In this last look at what a beginner should know about their first simple gaming PC build we rejoin PC hobbyist Torey Stickrath in discussing necessary components, skills (not the Liam Neeson skills), and how long a build takes. Along with the information of parts one and two, Stickrath’s insight here enlightens, educates, and inspires confidence!
Greats have their proper tools: Wayne Gretzky had a hockey stick, Eddie Van Halen had a guitar, and so-on… Stickrath advised what tools one needs for a gaming PC build.
TOREY STICKRATH: “So, that really depends on what you’re wanting to do with your computer. If you want to get into water cooling, that can change what tools are needed. My standard go-to’s though are a couple of precision Phillips-Head screwdrivers; usually a size 1 for dealing with case screws, and a size 0 for dealing with mounting motherboards.”
Surely there must be certain skills necessary for a gaming PC build; skills acquired over a very long career, you might say… Yet Stickrath posits some very basic ones.
TOREY STICKRATH: “One of the most important, especially if you’re building your own rig (another term for a computer), is being able to troubleshoot. Unlike with buying a prebuilt computer from like Dell or iBUYPOWER, when you build your own, if something breaks it falls on you to figure out what broke, why, and how to fix it.”
TOREY STICKRATH: “Budgeting is also necessary because you want to get the most out of your money since building can easily push a PC beyond $1,000 USD; even more considering current markets at the time of this interview, a single part can easily go for over $3,000 USD due to scalping.”
TOREY STICKRATH: “Organization skills come in when you’re building as well; because not only are you dealing with tiny parts that if lost aren’t easily replaced, but it can also help prevent your PC from overheating by ensuring maximum airflow by arranging the cables in a certain way.”
TOREY STICKRATH: “Attention to detail.
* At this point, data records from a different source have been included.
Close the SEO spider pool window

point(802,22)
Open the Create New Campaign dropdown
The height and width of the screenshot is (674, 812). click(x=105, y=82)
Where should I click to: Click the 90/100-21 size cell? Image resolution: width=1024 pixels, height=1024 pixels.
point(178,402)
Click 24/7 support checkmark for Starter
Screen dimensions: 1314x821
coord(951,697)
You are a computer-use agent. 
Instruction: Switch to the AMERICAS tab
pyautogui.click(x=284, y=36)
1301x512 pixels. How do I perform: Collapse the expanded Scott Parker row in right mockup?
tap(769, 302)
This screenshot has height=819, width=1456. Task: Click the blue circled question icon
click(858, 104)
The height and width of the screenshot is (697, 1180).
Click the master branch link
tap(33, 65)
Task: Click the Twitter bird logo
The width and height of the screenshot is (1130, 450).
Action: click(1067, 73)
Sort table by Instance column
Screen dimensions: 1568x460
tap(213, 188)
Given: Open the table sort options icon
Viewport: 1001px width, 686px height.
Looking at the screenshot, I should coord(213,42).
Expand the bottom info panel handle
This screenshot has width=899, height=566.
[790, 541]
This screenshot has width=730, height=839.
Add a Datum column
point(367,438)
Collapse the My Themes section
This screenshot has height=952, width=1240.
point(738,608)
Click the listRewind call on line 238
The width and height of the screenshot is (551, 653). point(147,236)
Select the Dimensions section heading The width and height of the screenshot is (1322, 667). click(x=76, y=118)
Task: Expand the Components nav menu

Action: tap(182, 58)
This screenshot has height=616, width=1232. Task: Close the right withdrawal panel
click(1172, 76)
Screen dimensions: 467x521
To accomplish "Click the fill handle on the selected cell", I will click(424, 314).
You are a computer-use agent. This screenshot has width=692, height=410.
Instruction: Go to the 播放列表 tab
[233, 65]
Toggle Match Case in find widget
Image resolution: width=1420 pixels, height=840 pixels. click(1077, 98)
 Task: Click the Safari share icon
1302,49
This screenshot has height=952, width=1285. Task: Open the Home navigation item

Parts such as fans have to be mounted in certain ways to ensure proper airflow, cables need to be managed in such a way that airflow doesn’t become restricted, and you need to make sure you’re putting the right part in the right slot.”
TOREY STICKRATH: “I think the final skill that I tend to use is essentially being able to plan. Whenever I build a PC for myself or my wife, I usually start to think about five-ten years down the line. What kind of upgrades might I need to make? Will my Power Supply and motherboard be able to handle those upgrades? What’s coming down the pipeline? Will I want to attempt overclocking at some point? All of this compounds as I’m putting together a build.”
I then asked Stickrath what parts are not necessary for beginners with their simple gaming PC build and why.
TOREY STICKRATH: “So this is kind of a tough question to answer because it goes along with the ‘why’ of building a PC. For example, my needs are going to be different than my wife’s, and hers are going to be different than yours. But if we’re talking about just base ‘I want to get a gaming PC up and running with no frills’, then you generally just need a case, motherboard, processor, ram, graphics card, hard drive, keyboard, mouse, and maybe a headset depending on if you’re doing a lot of team-based games. Anything beyond that is just extra.
There was the subject of how much memory (GB or “gigabytes” of RAM) is ideal for a simple build; Stickrath said 16 GB is the standard, usually sold as a 1x16GB or a 2x8GB.
My last question for the builder was one which any beginner wonders: how long a simple gaming PC build requires.
TOREY STICKRATH: “It usually takes me a couple hours to build an air-cooled system; but if I’m going for something like water cooling, that may take a couple days mainly to ensure that there’s no leaks, and that the lines are fully bled of any air.”
I know if I plan to build my own simple gaming PC, I’ll refer to Stickrath’s experience and advice! With these tools amassed over this three-part exploration, go forth into your first simple gaming PC build forearmed with new knowledge and confidence.